If you wish to further develop the contents of this repository, please follow the instructions below.
git clone https://github.com/friendliai/LLMServingPerfEvaluator.git
cd LLMServingPerfEvaluator
pip install -r requirements.txt
To run the performance evaluation with other engines, you can add your own EngineClient
class in the src/engine_client
directory. Also, you can add your own RequestConfig
class in the same directory to build request body with the engine-specific format.
from engine_client.base import EngineClient, RequestConfig, CompletionResult, RequestData
class CustomEngineRequestConfig(RequestConfig):
"""Request configuration for the engine."""
# Add your own request configuration here
# Currently, `RequestConfig` class has `stream` attributes for turning on/off stream mode.

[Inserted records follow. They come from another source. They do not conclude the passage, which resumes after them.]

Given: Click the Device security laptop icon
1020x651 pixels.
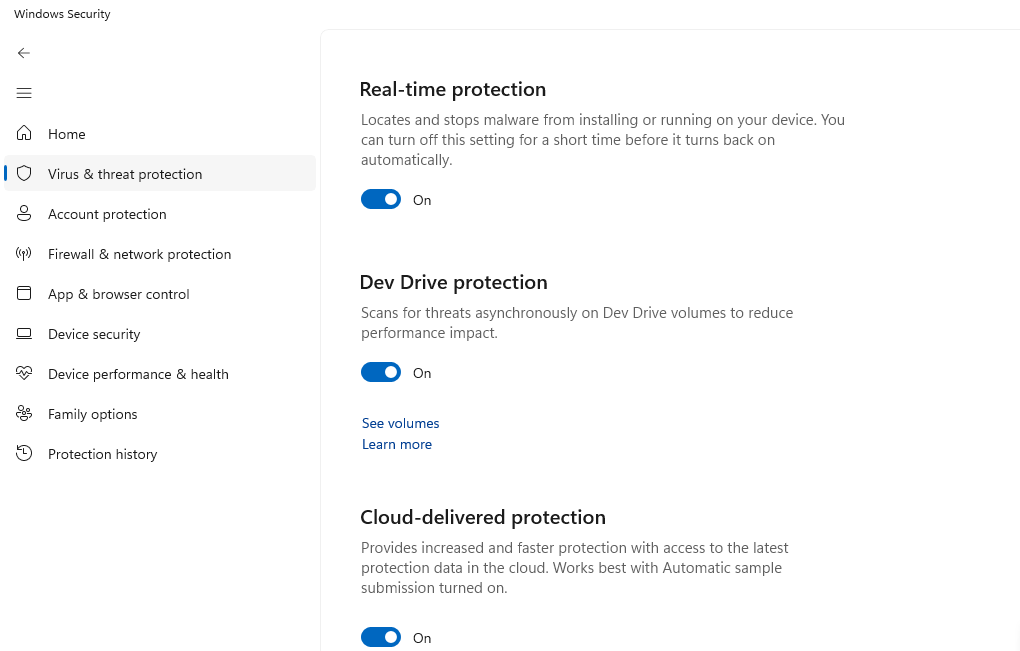Looking at the screenshot, I should pos(24,334).
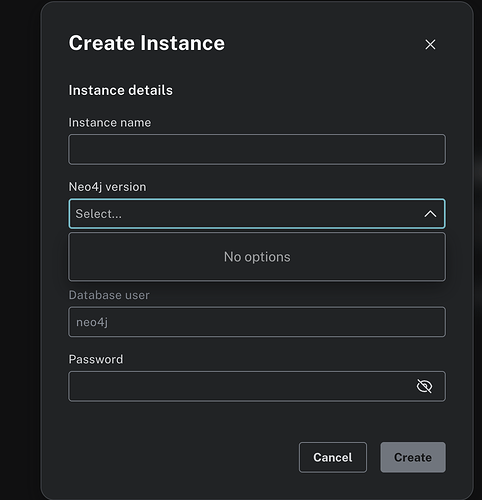The image size is (482, 500).
Task: Click the "Select..." placeholder text
Action: click(x=99, y=214)
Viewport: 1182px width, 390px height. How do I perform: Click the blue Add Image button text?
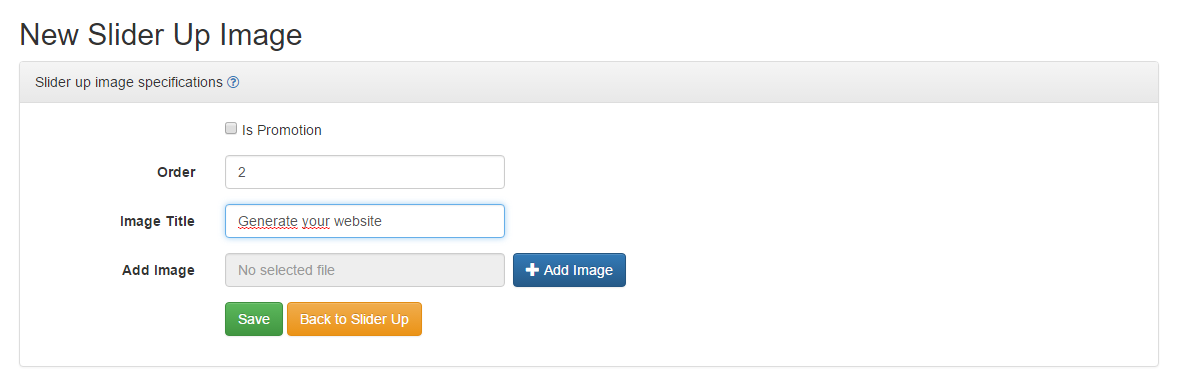tap(578, 270)
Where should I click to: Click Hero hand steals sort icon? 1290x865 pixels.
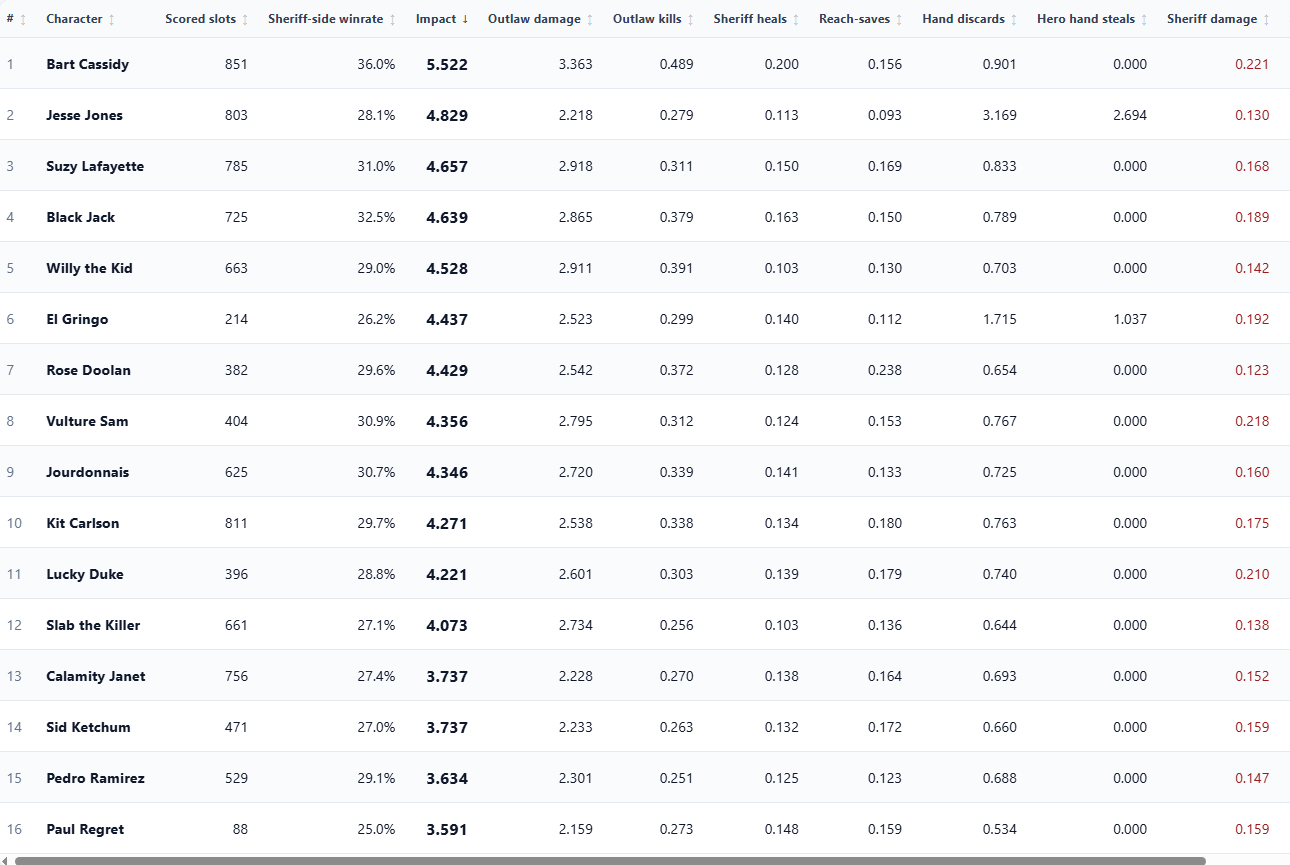(x=1144, y=20)
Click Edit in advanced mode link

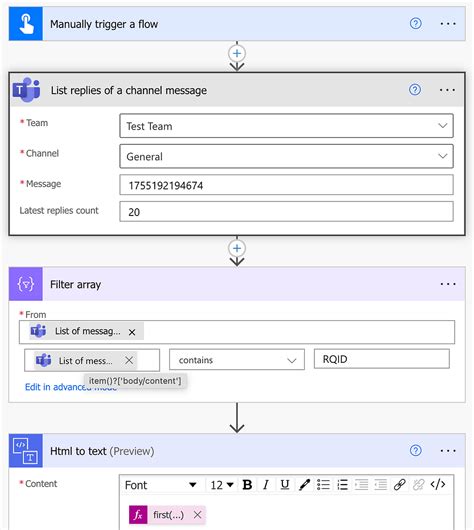tap(71, 387)
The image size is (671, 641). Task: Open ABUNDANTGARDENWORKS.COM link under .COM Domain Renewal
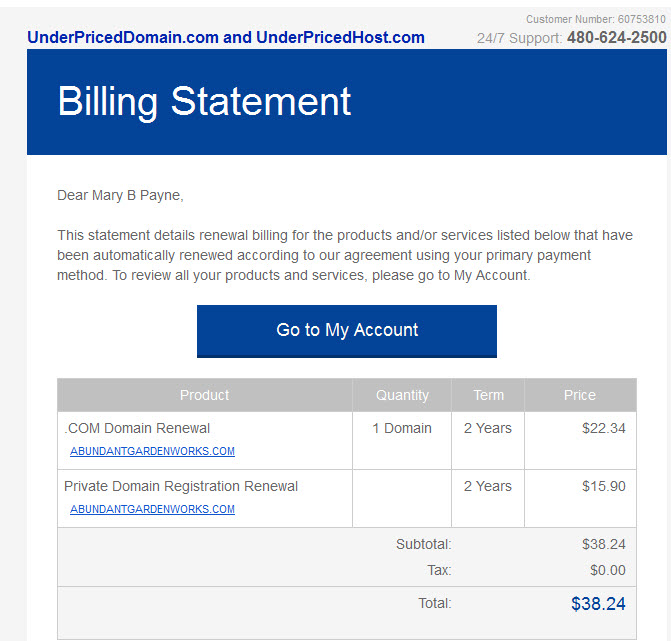pyautogui.click(x=152, y=451)
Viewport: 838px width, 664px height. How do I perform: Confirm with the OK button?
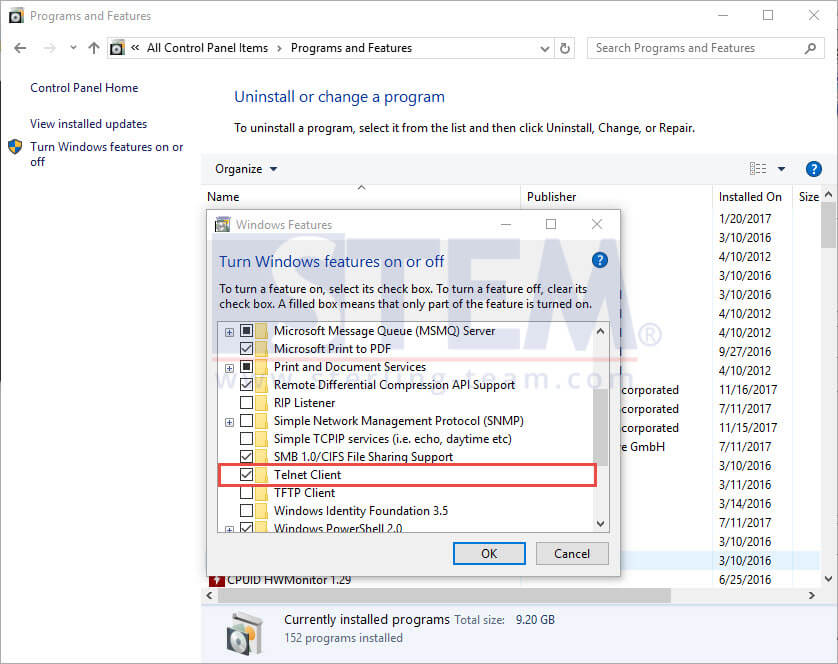tap(489, 553)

class CustomEngineClient(EngineClient):
"""Engine client for the custom engine."""
@property
def request_url(self) -> str:
"""Inference URL of the engine."""
return ...
@property
def health_url(self) -> str:
"""Health check URL of the engine."""
return ...
def build_request(self, data: RequestData) -> Dict[str, Any]:
"""Build request body with the engine-specific format."""
return ...
Step 1. Set up the .env
file (or environment variables) with the custom engine environment variables.
Step 2. Build the Docker image with the following command:
docker build -t friendliai/llm-serving-perf-evaluator:{tag} .
Step 3. Write the docker-compose.yml
file with the custom engine.
Step 4. Run the performance evaluation with the following command:
# /path/to/directory/docker-compose.yml
docker compose up -d
Step 5. Check the performance metrics in grafana
and the end-to-end metrics in {RESULT_DIR}
directory.
Step 6. Exit the performance evaluation with the following command:
docker compose down
If you have any questions or issues, please feel free to open an issue in this repository.